Stock markets seemed to recover after last week's risk aversion while during last night's trading the euro gained by more than 100bps. It looks like prices are stabilizing, which is proved by the increase in German consumer prices; the first one since July 2008. Still, the rest of the economic docket shows that the European recession is deteriorating. The German trade balance grew to 8.5 billion from 7.3 billion, which was a result of the fourth consecutive month of weakness, proved by the drop in exports by 4.4%. French manufacturing dropped in January by 4.1%, which resulted in an annualized decrease of 16.5%. This can be explained by a 15% fall in consumer goods.

Euro rises – More rate cuts possible, even to zero

In spite of the 'dovish' remarks by Lorenzo Bini Smaghi, member of the European Central Bank, and despite the poor fundamental data, the euro gained today while euro's strong association with risk appetite was important.
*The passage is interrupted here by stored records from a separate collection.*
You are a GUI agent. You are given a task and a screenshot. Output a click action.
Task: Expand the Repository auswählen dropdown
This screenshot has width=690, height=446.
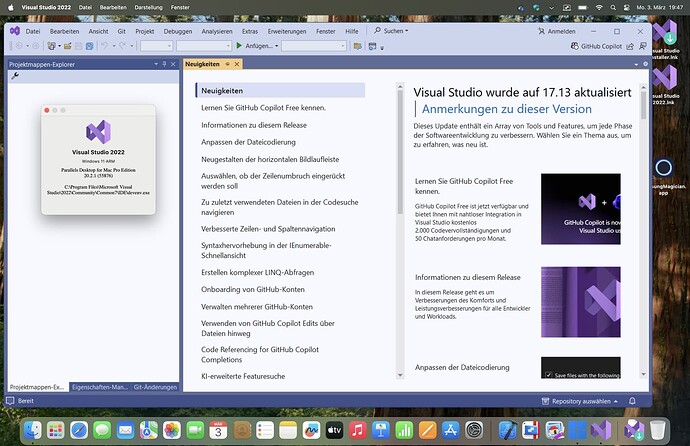click(582, 401)
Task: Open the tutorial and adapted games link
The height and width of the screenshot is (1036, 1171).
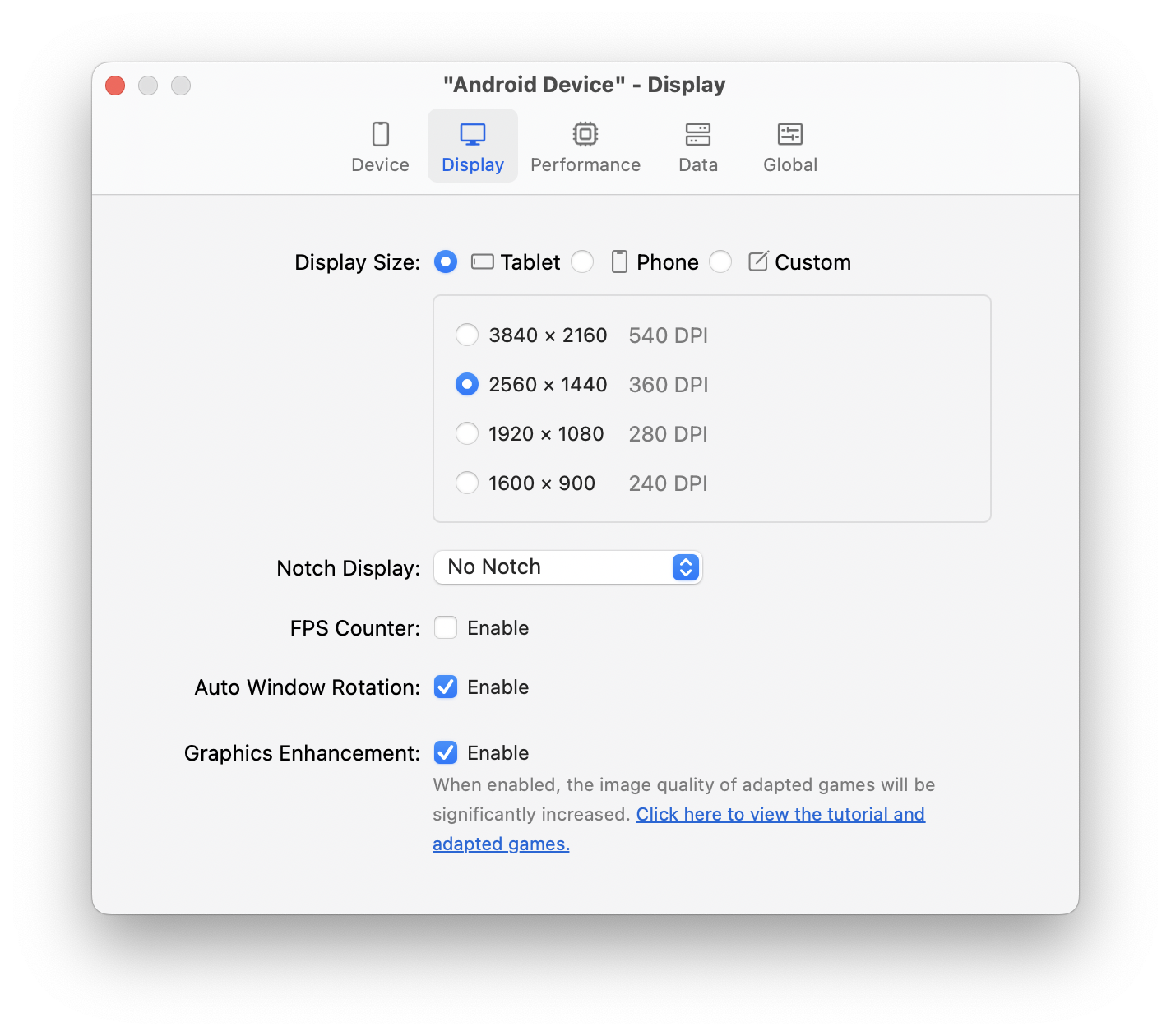Action: 780,815
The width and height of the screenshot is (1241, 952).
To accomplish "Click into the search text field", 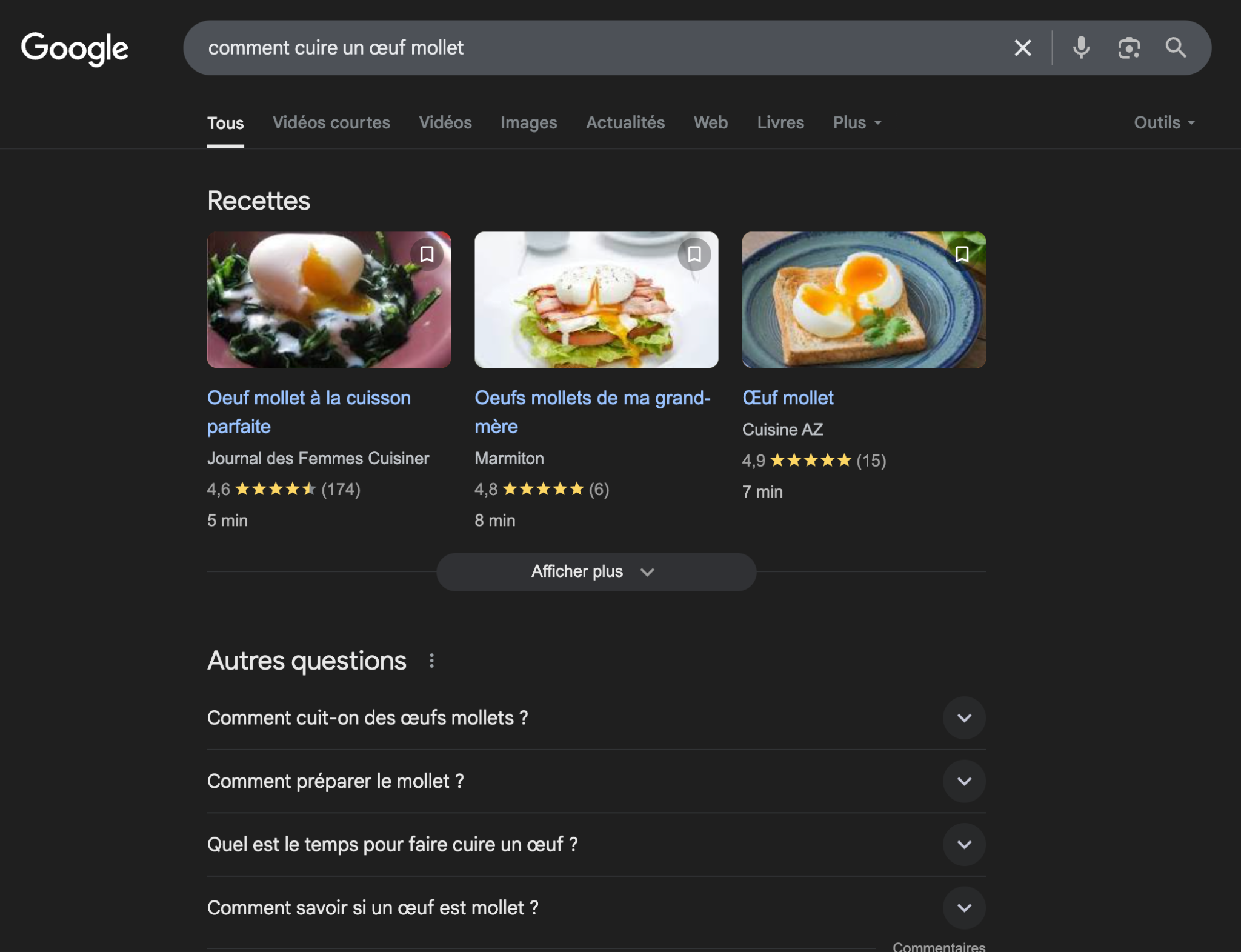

In the German business paper, Boersen-Zeitung, Smaghi said that “If the (economic) situation worsens, the ECB is ready to reduce rates further, even to zero”. This could be a result of a growth in the deflationary pressure, according to Smaghi.

UK economy may deteriorate as British manufacturing activity dropped

British manufacturing production fell for the ninth consecutive month as activity dropped by 2.9% in January which resulted in an annualized rate of -12,8%, proving that UK's economy may show a worsening depression in the initial quarter of 2009. The global recession has erased the demand for raw materials while the demand for metals fell by 18%.

Risk of inflation – Fed Chairman’s comment

During last night's trading the dollar was affected by a slight increase in risk appetite. The risks of inflation will increase as goods increasingly grow scarce and dollars become abundance due to the financial injections by the government. To prevent record prices, it may be necessary that the central bank revises their recent easing policy. Today Fed Chairman will comment the bank regulation and if the markets don’t appreciate his comments, it could frustrate the stock markets and affect the dollar negatively. If the markets like the comments, the present bullish sentiment could erase some of the recent dollar gains.